**TASK STATEMENT:**
From the data below, tally each line that has "computer" in it, then give that tally without comment.
(EXTRACTED RECORDS Opens)
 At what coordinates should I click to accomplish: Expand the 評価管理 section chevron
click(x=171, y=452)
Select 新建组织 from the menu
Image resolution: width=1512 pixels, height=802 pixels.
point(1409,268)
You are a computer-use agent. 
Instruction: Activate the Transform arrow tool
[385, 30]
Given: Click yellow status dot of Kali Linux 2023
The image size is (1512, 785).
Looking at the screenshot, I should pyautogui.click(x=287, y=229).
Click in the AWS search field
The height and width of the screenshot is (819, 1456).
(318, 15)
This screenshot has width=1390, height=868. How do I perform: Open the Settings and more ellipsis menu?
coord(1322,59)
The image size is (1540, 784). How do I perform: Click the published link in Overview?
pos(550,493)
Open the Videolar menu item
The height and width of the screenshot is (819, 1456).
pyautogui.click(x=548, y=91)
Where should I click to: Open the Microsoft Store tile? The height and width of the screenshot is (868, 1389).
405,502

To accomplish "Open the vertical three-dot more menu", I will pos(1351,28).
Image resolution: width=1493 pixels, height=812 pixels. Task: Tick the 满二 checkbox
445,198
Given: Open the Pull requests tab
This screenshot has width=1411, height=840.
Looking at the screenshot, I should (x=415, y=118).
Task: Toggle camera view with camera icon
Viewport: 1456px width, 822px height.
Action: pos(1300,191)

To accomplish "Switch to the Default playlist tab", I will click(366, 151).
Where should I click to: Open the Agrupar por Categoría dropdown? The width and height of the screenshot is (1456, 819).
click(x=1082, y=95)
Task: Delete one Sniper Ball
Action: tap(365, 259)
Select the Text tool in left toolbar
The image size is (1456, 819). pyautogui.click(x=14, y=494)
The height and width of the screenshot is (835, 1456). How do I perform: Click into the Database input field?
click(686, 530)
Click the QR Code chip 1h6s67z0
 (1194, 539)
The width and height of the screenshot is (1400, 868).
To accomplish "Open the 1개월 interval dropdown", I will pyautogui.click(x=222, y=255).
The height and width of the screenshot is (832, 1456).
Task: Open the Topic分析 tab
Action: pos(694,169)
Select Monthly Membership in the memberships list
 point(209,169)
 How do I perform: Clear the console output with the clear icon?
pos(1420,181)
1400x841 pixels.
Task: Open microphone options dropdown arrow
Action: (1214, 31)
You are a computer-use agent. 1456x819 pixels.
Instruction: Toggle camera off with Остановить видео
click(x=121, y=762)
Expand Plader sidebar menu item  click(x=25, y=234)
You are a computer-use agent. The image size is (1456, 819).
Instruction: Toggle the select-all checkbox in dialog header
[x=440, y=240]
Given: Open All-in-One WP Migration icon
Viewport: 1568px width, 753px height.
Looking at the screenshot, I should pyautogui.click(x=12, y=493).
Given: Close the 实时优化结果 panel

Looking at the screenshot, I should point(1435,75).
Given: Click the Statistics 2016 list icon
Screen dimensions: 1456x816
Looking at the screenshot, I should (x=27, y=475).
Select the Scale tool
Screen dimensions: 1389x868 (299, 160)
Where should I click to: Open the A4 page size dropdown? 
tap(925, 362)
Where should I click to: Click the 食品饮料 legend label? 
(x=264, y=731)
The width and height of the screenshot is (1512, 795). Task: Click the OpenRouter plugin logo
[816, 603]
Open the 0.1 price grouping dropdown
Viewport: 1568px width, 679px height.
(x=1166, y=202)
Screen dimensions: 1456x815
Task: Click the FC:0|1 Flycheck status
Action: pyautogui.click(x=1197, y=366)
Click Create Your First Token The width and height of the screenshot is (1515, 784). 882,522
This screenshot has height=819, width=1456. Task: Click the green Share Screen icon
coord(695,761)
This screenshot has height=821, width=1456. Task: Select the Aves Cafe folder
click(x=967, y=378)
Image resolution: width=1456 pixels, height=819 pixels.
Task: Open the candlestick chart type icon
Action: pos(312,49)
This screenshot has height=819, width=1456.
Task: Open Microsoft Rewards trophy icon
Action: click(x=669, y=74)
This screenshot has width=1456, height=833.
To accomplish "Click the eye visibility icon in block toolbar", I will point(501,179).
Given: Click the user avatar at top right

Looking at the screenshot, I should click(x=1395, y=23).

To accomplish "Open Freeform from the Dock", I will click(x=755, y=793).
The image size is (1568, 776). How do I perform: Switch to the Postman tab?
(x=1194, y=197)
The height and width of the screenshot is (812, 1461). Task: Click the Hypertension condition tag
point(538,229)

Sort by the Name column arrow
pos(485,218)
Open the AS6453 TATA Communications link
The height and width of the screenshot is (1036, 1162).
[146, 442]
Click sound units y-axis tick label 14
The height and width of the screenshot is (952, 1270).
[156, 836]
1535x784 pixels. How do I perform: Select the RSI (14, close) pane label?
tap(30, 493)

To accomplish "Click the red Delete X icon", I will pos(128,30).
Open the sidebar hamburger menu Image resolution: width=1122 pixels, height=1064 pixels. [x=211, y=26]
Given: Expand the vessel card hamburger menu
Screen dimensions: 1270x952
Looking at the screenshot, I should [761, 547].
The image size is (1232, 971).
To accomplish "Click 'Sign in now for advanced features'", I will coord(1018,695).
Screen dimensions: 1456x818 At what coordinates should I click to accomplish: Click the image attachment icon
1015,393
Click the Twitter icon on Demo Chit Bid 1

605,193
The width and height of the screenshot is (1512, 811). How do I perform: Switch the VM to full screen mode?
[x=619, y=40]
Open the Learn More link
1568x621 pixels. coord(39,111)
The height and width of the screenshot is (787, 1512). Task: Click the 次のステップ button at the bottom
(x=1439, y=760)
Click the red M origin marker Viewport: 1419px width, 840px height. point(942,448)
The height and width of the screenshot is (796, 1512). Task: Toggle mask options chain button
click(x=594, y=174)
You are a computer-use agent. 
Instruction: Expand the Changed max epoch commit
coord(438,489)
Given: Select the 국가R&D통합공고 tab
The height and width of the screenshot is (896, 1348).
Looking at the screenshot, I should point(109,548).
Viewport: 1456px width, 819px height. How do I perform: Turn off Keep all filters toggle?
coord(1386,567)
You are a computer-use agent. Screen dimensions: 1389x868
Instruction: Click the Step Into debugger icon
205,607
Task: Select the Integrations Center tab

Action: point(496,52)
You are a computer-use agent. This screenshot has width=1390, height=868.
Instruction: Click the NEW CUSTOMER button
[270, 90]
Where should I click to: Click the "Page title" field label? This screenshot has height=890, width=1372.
(EXTRACTED RECORDS Closes)
**TASK ANSWER:**
6